Most often members of Generation C are characterised as digital natives and very tech-savvy. Unlike Generation X or Y, it is not bound to a specific age group (even though most members tend to be younger).
Interestingly, there is no consensus what the C stands for. However, I really like “connected”, since member of Generation C are connected to people and things in ways not imagined in the past. Social media, gadgets, and wireless technology allow Generation C to share data on the fly.
So, businesses have adapted to this generation; co-creation products and services or co-creation marketing campaigns are common nowadays. There are also a lot of companies tweeting, posting etc. about what and how they do things. This applies also to the construction industry. Maybe we are not as far as other industries, but social media channels or co-creation marketing campaigns are now standard and can be widely found.
Also, there has been a general trend in the construction industry (as in other industries) to collect and share more data. Most prominent are telematic or job site solutions in our industry. Often users can contribute data (e.g. through job site pictures documenting results or potentially dangerous spots).
However, collecting and sharing data requires most often that gadgets or products in general are connected to the Internet. Most often there is mobile phone coverage and it is very easy to establish the required connections. But there might be situations in which it is difficult or even impossible.
I do not want to give you the standard Australia example with a map showing that most of the inner parts of Australia are without mobile coverage. Obviously, it is very sparsely populated and the distances are huge (at least from a European point of view). But I want to give you an example form Germany. After Germany’s re-union in 1990 the government started major infrastructure projects to better connect the east and western parts. There is only one project left to be finished. It is a ca. 70km motorway (Autobahn) stretch between the cities of Kassel and Eisenach, providing crucial west east connection; all the way from the huge ports in the Netherlands to Eastern Europe
The picture shows mobile coverage for the last 20 km or so of this stretch; the motorway to be built is marked black. As you can see, there is either only GSM (2G) coverage or no coverage at all. Even with 2G, it might get difficult to share plenty of data. If you choose another provider you might get lucky and get some 3G coverage instead of 2G, but still plenty of areas with no coverage.
One could argue that mobile networks are not the only way to connect to the Internet. Using existing WiFi hotspots could be an option.

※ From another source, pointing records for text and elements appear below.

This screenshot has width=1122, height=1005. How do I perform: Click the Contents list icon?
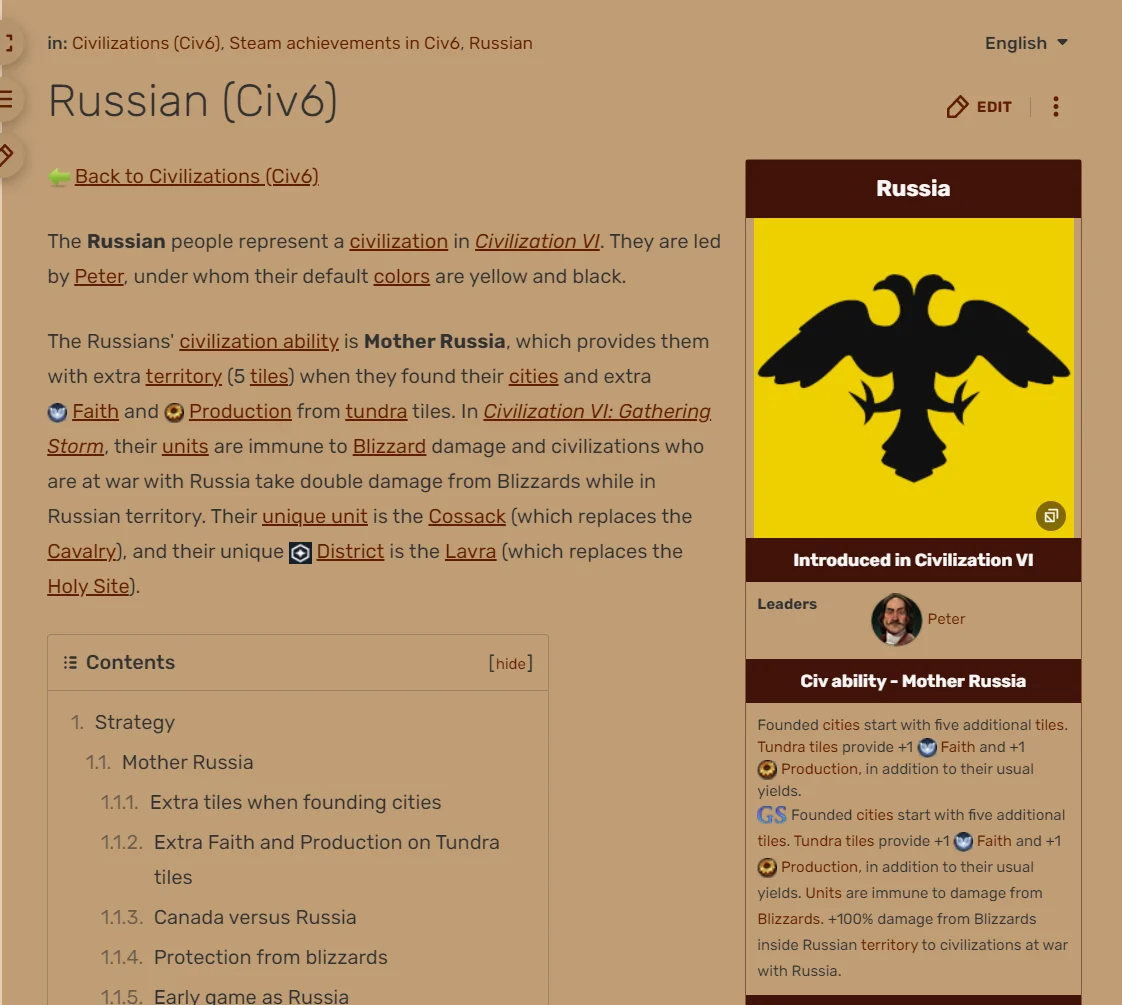tap(70, 662)
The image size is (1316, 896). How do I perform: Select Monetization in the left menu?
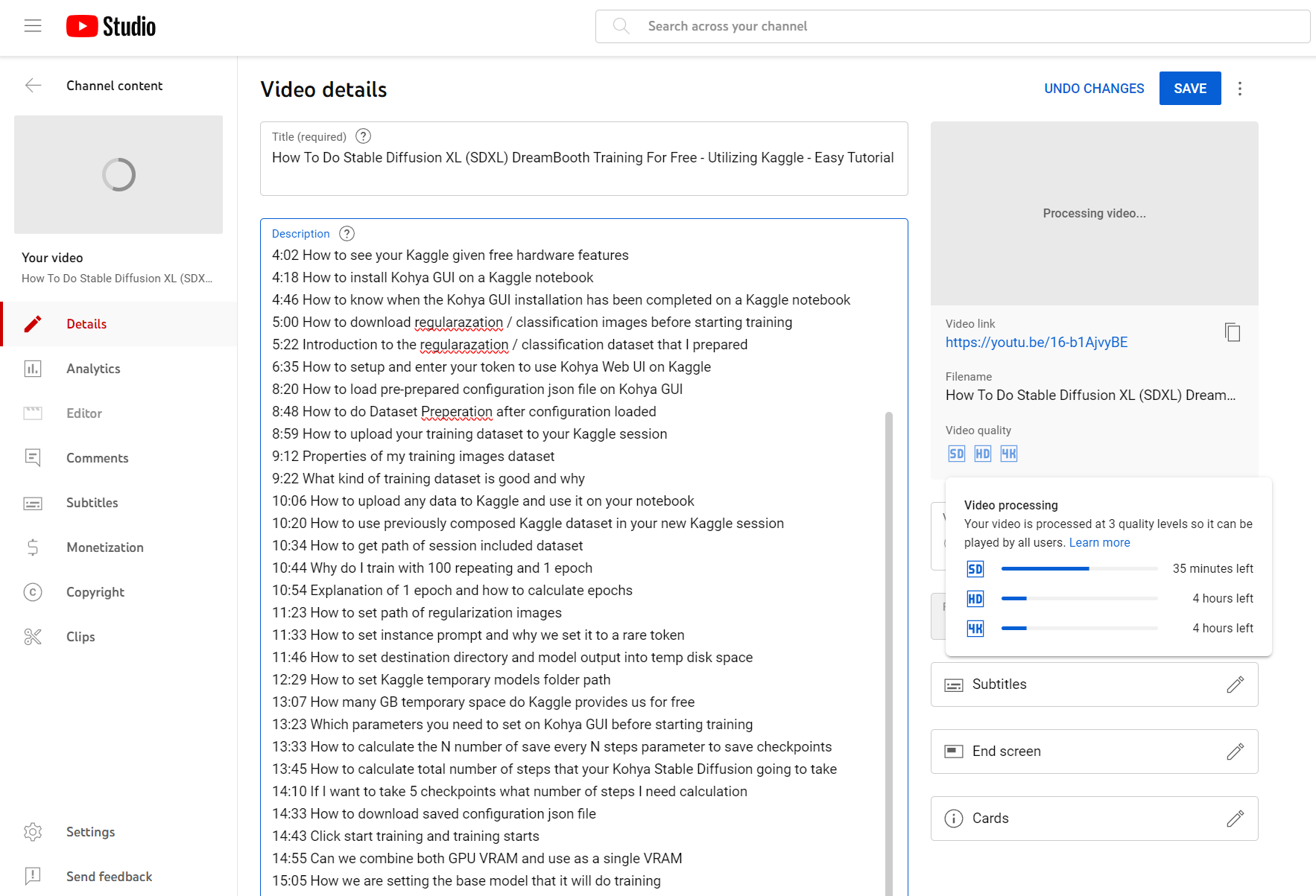(x=104, y=547)
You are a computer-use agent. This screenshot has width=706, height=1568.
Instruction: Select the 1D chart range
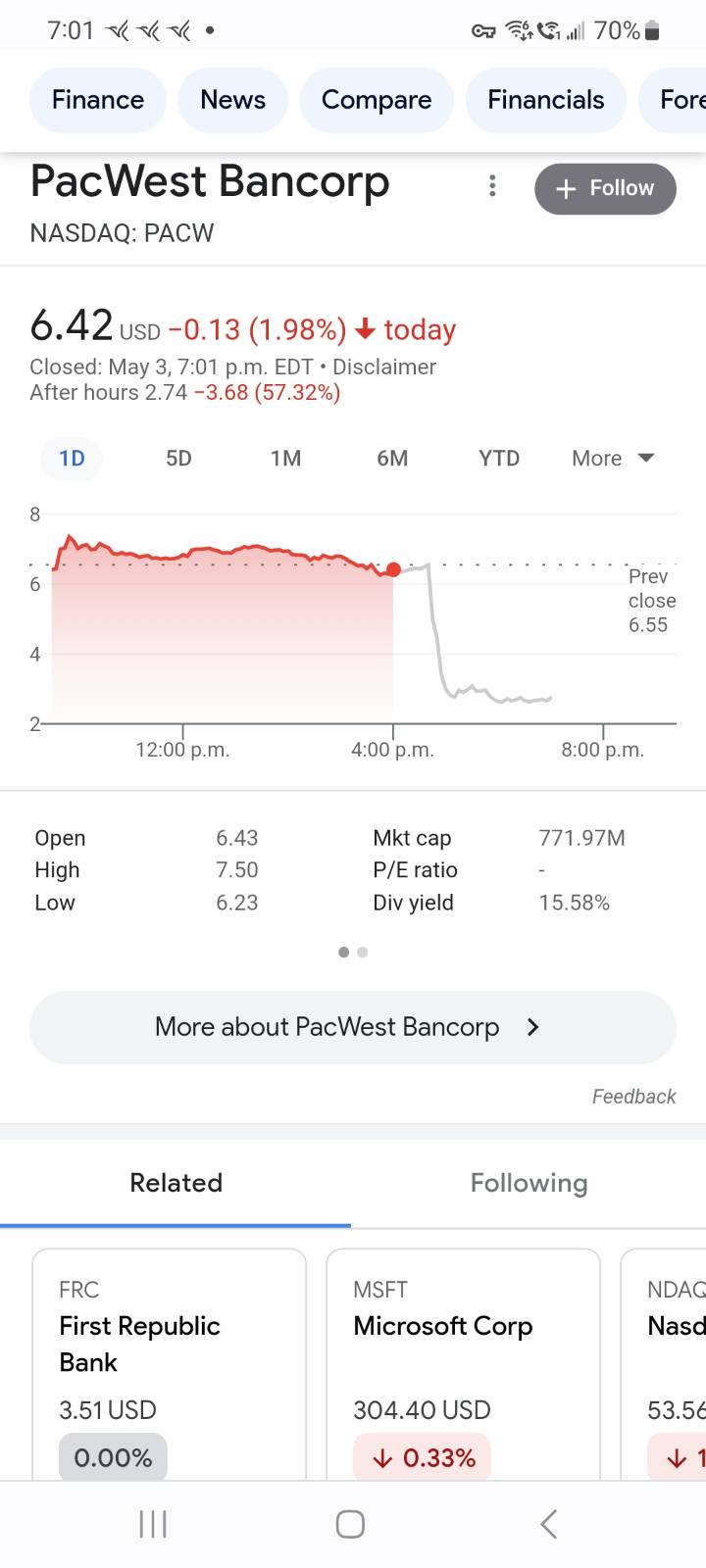coord(72,459)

If you want to share data from a job site in Estonia or Lithuania, you might have a fair chance to use hotspots as these countries have apparently the best and widest-ranging WiFi hotspot network in the world. Unfortunately, the WiFi hotspot density is much lower in other countries.
Coming back to Australia, here some providers offer satellite-based communication (e.g. Iridium or Inmarsat) in areas of missing mobile coverage. Unfortunately, satellite communication is very expensive compared to mobile networks.

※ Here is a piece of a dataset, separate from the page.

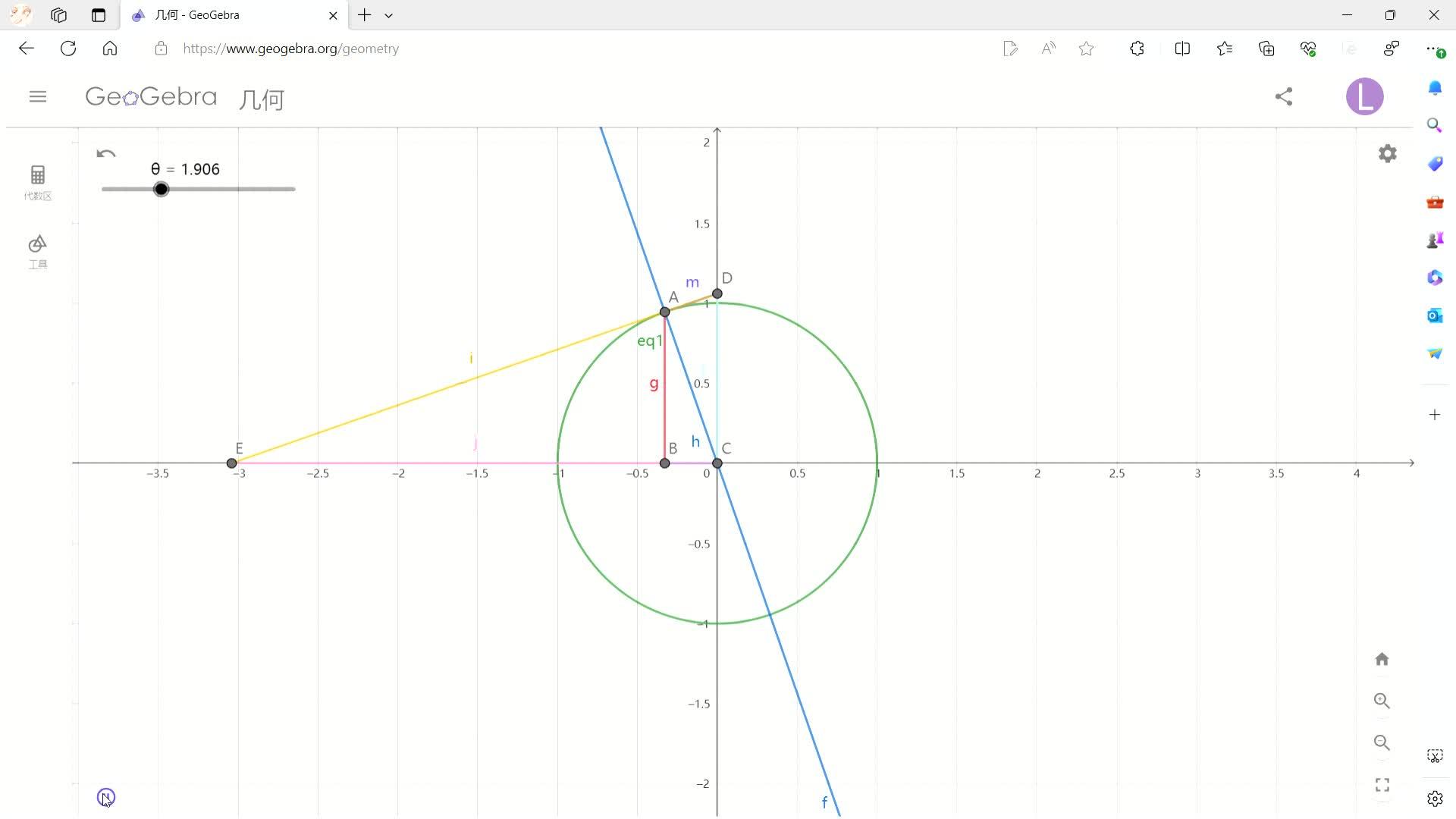Open the GeoGebra hamburger menu
Image resolution: width=1456 pixels, height=819 pixels.
click(x=38, y=96)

In summary, sharing (more and more) data from users, machines and systems on a job site becomes most likely the new normal. However, job sites might end up in areas without any form of cost-effective Internet connection. Therefore, I think job sites continue to be a special case for Internet connectivity in the near future.
My approach to this special case is that (a) we make sure that all machines, systems and users(!) can work on job sites, even if they are not connected and (b) that there is a plan in place, how all important data of a job site can be brought into the Internet later on (e.g. buffering, USB flash drive, etc.).
What do you think? Is Internet connectivity on job sites an on-going problem or will it be solved soon?